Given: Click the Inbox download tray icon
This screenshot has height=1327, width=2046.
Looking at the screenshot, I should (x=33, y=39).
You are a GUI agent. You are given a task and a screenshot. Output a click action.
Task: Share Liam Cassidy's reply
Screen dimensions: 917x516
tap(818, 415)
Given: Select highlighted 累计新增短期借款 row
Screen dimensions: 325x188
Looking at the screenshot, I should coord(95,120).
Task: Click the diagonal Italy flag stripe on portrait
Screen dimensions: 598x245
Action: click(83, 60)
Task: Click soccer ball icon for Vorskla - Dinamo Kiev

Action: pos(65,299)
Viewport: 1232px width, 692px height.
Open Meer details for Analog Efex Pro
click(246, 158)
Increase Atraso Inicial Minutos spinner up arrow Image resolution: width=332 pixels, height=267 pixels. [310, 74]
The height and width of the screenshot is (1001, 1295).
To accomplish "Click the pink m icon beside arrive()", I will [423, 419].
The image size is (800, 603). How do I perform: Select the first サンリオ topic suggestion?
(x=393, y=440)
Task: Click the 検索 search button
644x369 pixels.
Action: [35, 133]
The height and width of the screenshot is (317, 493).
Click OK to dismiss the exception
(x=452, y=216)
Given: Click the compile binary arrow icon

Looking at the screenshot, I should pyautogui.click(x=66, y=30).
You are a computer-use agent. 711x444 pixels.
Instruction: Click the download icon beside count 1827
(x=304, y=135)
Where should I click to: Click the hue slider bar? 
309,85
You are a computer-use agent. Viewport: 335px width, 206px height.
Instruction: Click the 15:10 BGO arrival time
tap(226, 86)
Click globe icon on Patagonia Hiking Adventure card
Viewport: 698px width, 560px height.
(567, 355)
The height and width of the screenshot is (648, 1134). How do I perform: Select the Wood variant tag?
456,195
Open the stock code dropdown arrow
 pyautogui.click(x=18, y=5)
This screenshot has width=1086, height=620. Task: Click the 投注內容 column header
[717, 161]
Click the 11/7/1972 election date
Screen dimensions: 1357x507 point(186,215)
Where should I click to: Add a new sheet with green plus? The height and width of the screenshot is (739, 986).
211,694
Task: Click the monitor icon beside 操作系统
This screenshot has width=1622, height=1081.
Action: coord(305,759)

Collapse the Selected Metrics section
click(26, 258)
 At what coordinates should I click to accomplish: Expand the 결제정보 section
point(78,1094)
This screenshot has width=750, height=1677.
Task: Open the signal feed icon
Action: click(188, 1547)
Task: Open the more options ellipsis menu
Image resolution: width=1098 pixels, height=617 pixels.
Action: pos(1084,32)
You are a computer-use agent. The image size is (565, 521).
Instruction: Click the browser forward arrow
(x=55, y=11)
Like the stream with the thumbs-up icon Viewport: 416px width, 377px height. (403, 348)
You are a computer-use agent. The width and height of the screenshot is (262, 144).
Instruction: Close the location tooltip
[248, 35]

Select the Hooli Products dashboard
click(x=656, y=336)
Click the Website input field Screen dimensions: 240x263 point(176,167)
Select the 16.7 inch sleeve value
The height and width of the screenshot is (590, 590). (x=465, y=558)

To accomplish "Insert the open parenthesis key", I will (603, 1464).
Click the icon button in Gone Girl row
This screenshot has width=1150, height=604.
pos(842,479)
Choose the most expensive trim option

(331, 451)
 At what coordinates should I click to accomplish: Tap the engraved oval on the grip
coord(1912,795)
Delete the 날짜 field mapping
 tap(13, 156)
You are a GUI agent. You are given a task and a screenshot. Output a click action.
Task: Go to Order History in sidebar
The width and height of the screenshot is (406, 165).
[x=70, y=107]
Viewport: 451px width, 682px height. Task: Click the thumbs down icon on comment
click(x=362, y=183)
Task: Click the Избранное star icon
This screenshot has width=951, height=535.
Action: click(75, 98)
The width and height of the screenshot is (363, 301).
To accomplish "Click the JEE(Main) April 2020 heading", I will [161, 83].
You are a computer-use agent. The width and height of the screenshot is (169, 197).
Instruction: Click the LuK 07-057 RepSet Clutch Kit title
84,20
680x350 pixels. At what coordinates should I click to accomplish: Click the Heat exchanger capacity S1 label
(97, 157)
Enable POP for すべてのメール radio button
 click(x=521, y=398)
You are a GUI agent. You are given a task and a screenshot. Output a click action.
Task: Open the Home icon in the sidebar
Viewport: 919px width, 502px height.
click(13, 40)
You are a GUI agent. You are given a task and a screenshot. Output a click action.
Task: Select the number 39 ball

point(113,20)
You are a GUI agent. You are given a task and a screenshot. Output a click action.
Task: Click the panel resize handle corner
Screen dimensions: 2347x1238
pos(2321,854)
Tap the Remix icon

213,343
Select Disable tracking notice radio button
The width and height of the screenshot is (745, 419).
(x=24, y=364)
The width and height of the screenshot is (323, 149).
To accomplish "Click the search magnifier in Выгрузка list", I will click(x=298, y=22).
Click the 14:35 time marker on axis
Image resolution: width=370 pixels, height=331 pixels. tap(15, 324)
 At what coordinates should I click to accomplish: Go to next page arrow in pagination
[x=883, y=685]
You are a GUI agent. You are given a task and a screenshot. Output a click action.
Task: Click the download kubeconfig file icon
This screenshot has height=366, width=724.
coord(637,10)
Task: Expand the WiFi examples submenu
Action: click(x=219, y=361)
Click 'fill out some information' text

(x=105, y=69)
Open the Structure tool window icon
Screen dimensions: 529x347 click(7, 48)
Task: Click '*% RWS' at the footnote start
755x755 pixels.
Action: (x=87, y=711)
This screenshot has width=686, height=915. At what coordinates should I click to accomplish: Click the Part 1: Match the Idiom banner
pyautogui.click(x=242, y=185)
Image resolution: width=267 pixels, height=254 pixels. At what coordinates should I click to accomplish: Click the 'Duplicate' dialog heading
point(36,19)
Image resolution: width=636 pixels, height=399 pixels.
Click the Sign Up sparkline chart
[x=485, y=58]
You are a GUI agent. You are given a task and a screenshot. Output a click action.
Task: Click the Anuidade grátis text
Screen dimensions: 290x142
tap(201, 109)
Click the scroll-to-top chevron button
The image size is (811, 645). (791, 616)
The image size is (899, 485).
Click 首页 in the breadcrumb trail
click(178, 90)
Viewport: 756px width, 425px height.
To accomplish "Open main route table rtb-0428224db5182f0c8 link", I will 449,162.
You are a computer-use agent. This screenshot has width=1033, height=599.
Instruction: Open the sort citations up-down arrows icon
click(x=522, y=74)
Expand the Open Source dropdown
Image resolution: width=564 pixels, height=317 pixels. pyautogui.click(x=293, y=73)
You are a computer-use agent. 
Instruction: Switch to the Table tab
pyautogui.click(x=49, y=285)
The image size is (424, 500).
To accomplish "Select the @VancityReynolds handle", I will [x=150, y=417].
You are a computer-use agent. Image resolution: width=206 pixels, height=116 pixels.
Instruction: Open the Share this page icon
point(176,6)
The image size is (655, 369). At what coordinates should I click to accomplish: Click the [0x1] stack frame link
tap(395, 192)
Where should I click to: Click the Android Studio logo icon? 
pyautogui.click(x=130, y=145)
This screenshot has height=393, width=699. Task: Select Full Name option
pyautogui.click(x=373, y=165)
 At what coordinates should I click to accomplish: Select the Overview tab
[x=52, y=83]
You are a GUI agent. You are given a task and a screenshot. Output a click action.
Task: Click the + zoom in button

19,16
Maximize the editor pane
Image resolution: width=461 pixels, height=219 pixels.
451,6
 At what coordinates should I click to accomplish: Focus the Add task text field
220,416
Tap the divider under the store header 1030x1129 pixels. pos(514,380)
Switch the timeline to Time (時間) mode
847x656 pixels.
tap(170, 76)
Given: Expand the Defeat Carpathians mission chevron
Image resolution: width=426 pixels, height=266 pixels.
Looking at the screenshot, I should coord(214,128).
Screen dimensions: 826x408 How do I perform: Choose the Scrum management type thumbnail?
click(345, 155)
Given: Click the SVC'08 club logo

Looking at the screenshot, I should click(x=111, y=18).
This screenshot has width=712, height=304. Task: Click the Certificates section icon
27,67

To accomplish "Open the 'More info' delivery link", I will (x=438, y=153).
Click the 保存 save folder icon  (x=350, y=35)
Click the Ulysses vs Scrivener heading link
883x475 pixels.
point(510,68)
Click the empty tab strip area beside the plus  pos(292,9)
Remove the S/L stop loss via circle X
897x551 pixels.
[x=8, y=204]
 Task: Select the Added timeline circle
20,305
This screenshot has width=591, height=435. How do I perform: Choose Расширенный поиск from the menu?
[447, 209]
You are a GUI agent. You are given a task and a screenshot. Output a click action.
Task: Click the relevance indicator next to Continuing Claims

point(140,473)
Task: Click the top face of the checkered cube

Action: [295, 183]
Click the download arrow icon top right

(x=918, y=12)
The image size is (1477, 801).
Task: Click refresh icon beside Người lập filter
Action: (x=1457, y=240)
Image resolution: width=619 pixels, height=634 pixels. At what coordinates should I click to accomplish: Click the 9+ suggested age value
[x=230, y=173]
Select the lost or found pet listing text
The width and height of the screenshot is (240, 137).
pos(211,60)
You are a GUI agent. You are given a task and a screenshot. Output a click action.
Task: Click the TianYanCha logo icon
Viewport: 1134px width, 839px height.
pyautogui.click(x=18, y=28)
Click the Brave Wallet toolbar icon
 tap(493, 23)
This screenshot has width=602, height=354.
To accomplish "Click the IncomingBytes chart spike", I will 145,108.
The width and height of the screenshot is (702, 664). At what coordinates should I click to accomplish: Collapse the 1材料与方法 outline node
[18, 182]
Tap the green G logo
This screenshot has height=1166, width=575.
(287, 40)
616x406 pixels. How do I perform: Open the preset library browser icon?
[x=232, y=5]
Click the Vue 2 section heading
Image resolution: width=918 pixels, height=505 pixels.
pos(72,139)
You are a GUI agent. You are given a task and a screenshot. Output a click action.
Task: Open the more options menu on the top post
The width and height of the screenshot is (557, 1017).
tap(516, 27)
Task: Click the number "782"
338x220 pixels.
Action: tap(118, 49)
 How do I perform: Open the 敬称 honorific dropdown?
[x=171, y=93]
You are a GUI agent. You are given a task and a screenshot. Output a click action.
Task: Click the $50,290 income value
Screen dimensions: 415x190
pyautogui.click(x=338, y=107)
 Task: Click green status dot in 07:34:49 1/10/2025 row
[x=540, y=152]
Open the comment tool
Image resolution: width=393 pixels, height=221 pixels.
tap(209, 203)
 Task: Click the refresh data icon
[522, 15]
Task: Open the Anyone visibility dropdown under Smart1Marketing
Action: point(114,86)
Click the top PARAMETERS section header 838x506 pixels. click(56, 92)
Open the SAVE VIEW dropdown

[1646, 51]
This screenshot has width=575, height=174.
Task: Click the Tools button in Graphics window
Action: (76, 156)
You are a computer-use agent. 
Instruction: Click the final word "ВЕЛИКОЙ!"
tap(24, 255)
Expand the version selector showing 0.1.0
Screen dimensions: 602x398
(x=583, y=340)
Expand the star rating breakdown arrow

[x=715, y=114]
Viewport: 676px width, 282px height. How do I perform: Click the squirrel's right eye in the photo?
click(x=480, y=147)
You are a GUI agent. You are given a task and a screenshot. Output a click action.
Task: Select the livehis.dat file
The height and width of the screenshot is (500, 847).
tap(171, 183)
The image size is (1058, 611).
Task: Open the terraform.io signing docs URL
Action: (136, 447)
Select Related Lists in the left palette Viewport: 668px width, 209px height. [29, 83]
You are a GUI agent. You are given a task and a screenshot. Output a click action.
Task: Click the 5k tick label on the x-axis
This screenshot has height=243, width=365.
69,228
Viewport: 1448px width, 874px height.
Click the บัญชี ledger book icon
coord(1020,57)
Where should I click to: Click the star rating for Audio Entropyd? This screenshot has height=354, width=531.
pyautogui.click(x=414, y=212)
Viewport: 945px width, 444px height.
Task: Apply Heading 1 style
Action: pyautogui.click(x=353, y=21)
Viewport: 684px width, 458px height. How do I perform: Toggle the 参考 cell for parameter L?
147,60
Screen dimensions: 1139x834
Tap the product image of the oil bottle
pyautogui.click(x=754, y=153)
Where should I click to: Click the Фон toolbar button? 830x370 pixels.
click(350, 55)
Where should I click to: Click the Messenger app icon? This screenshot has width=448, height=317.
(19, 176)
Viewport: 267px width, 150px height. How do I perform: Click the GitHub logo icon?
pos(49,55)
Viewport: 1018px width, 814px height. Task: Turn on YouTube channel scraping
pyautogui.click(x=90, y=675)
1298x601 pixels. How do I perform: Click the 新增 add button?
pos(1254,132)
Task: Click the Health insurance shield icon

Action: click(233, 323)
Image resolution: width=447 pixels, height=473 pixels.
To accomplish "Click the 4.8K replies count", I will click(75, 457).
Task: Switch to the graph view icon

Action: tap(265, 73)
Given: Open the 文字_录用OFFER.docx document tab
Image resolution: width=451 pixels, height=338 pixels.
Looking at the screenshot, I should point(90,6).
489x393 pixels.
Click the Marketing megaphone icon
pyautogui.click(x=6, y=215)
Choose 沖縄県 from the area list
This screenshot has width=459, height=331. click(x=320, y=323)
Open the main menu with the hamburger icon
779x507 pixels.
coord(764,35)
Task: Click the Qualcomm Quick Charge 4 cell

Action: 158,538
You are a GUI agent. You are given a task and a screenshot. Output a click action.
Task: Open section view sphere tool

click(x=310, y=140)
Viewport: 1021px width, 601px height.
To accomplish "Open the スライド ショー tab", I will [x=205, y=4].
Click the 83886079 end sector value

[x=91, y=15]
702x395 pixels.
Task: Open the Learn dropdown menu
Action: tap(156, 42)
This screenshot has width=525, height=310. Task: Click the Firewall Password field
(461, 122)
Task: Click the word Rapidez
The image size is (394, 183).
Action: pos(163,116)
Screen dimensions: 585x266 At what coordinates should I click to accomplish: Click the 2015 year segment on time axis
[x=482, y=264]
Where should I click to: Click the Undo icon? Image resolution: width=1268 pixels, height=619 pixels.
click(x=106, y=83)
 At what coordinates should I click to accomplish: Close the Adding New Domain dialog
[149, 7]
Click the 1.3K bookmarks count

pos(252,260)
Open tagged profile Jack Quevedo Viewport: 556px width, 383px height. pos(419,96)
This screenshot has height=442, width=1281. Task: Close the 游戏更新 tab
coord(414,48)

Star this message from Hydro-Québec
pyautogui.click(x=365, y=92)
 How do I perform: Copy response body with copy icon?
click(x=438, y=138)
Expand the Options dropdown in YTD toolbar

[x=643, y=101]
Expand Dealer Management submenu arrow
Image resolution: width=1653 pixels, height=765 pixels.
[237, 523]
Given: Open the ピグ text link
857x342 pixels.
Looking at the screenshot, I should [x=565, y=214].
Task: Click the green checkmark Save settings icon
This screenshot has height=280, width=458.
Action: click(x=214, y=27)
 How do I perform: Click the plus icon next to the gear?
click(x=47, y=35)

- - - -

• **Stated task**
Rewrite everything from the line containing "Click the top PARAMETERS" down to the line containing "(x=583, y=340)", replacing "dropdown" with "menu" and leaving all else unchanged.

• **Full answer**
Click the top PARAMETERS section header 838x506 pixels. click(56, 92)
Open the SAVE VIEW menu

[1646, 51]
This screenshot has width=575, height=174.
Task: Click the Tools button in Graphics window
Action: (76, 156)
You are a computer-use agent. 
Instruction: Click the final word "ВЕЛИКОЙ!"
tap(24, 255)
Expand the version selector showing 0.1.0
Screen dimensions: 602x398
(x=583, y=340)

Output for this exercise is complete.